Texte extrait>
++++++++

2) Des sanctuaires de voyageurs

a) Topographie

Les sanctuaires sont tous localisés en bordure d’une voie importante. Ils lui sont pour la plupart structurellement liés, de telle sorte que les murs de péribole sont parallèles à la chaussée et que l’emprise des aires sacrées s’adapte à son passage. Le temple à l’intérieur de l’aire, suit également l’orientation de la voie, au point que certains offrent une ouverture inhabituellement située à l’ouest (Langres/Les Franchises pour le premier état du temple) ou adoptent une double entrée : le temple d’Im Sager a vraisemblablement son entrée classique à l’est et un second accès à l’ouest, du côté de la voie. Les structures cultuelles sont donc clairement tournées vers les passants.

Aucun n’est disposé sur une éminence ou dans une position topographique privilégiée qui le rendrait visible de loin. De plus, tous sont nettement à l’extérieur du territoire urbain, au-delà des zones de nécropoles pour la plupart. Cette situation, ainsi que leur moindre monumentalité les différencient clairement des sanctuaires d’entrée de ville, tels que nous les avons défini précédemment712. La distance qui les sépare de la ville, au minimum de plusieurs centaines de mètres voire davantage, ainsi que la présence d’équipement d’accueil, impliquent que les voyageurs qui s’y arrêtent n’ont pas vocation à demeurer dans la capitale, à moins qu’il ne s’agisse pour eux d’une étape de repos avant (ou après) l’arrivée dans la ville. C’est certainement le cas du sanctuaire de Vaugrenier.

Nous avons déjà évoqué le lien entre Vaugrenier et la via Aureliaqui longe le littoral pour mener en Italie. Situé à trois milles au nord d’Antibes, il constitue la première étape après la ville dans la direction de l’Italie. Les deux structures ont été construites dans un même projet713. Le sanctuaire suit rigoureusement l’orientation de la voie et possède trois accès reliant directement les portiques et la cour à la chaussée de la voie. La proximité recherchée avec la voie est le principal souci qui a dicté l’implantation du lieu de culte. Cela a deux conséquences : tout le sanctuaire, temple compris, a une orientation sud-est ; l’emplacement du sanctuaire massaliète qui préexiste au site de Vaugrenier et qui est dans son voisinage, n’a pas été repris. Par contre, le caractère sacré du site, par rapport à l’espace profane de la voie, est exprimé par le fort exhaussement de la cour dont le niveau est à presque 5 m au-dessus de celui de la chaussée. C’est un escalier au centre de la façade qui permet de combler la différence.

++++++++

Données fournies>

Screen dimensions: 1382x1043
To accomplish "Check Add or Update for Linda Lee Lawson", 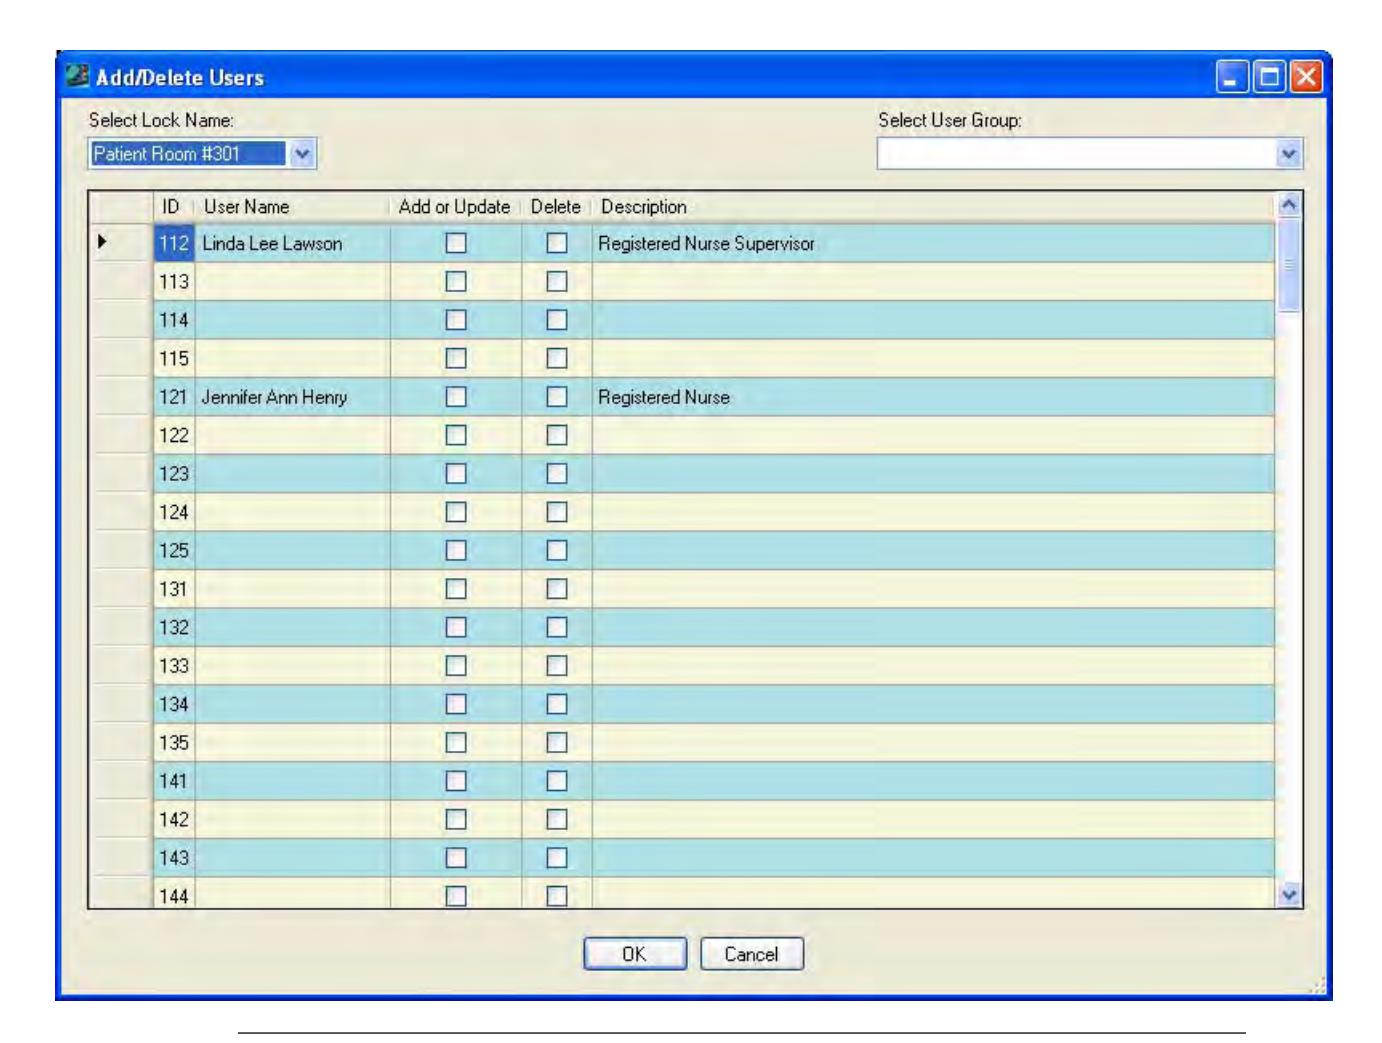I will coord(456,243).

++++++++

Travail à réaliser>
a. Répondez aux questions suivantes à partir du texte sur les sanctuaires de voyageurs.
(i) À quelle distance d'Antibes et dans quelle direction se trouve Vaugrenier ?
(ii) De combien le niveau de la cour de Vaugrenier dépasse-t-il celui de la chaussée ?
(iii) Quel temple possède vraisemblablement une entrée à l'est et un second accès à l'ouest ?
b. Dans le texte sur les sanctuaires de voyageurs, recopiez tout le passage qui va de « Aucun n’est disposé » jusqu'à « sanctuaire de Vaugrenier. », en remplaçant « nécropoles » par « cimetières ».
c. Poursuivez le texte sur les sanctuaires de voyageurs à partir de sa dernière phrase.
Les données constituent un ensemble distinct du texte sur les sanctuaires de voyageurs.

Réponses par consigne>
a.
(i) À trois milles au nord d'Antibes.
(ii) De presque 5 m.
(iii) Le temple d'Im Sager.

b.
Aucun n’est disposé sur une éminence ou dans une position topographique privilégiée qui le rendrait visible de loin. De plus, tous sont nettement à l’extérieur du territoire urbain, au-delà des zones de cimetières pour la plupart. Cette situation, ainsi que leur moindre monumentalité les différencient clairement des sanctuaires d’entrée de ville, tels que nous les avons défini précédemment712. La distance qui les sépare de la ville, au minimum de plusieurs centaines de mètres voire davantage, ainsi que la présence d’équipement d’accueil, impliquent que les voyageurs qui s’y arrêtent n’ont pas vocation à demeurer dans la capitale, à moins qu’il ne s’agisse pour eux d’une étape de repos avant (ou après) l’arrivée dans la ville. C’est certainement le cas du sanctuaire de Vaugrenier.

c.
La ville de Langres possède un sanctuaire dans sa périphérie : le sanctuaire de la ZI des Franchises, à 2 km à l’est, en contrebas du plateau de Langres, immédiatement en bordure de la voie vers le Jura passant par Besançon. Quelques centaines de mètres plus à l’est, un carrefour assure vraisemblablement la jonction d’une voie secondaire. Les structures voisines du lieu de culte sont interprétées comme celles d’une mansio. Nous aurons l’occasion d’y revenir714.

Augst et peut-être Poitiers sont encadrées de sanctuaires routiers. Les deux aires sacrées du plateau du Sichelen à Augst sont regroupées à un carrefour à la sortie sud de la colonie. Les murs de péribole englobant les temples épousent parfaitement l’orientation des voies. L’enclos du Sichelen II a sûrement été ajouté après celui du Sichelen III, puisqu’il s’adapte clairement à l’emprise de ce dernier. Le temple du Sichelen II est parallèle à la voie, alors que celui du Sichelen III est orienté suivant les points cardinaux. A l’est de la ville, le sanctuaire d’Im Sager est à l’extérieur du rempart ; son mur de péribole possède les mêmes caractéristiques qu’au Sichelen : il s’adapte à la voie pour enclore un espace trapézoïdal. Sichelen et Im Sager sont l’un et l’autre à plusieurs centaines de mètres de distance des derniers habitats d’Augst.

A Poitiers, le sanctuaire de La Roche est situé à 500 m à l’ouest de la ville, sur la rive opposée de la Boivre. Il jouxte la voie vers Nantes, mais le péribole, un fossé formant une sorte d’ovale, a ici une orientation et un tracé indépendants du passage de la route. Au sud-est de Poitiers, route de Nouaillé, une ‘chapelle’ dédiée à Mercure a peut-être existé le long de la voie vers Limoges.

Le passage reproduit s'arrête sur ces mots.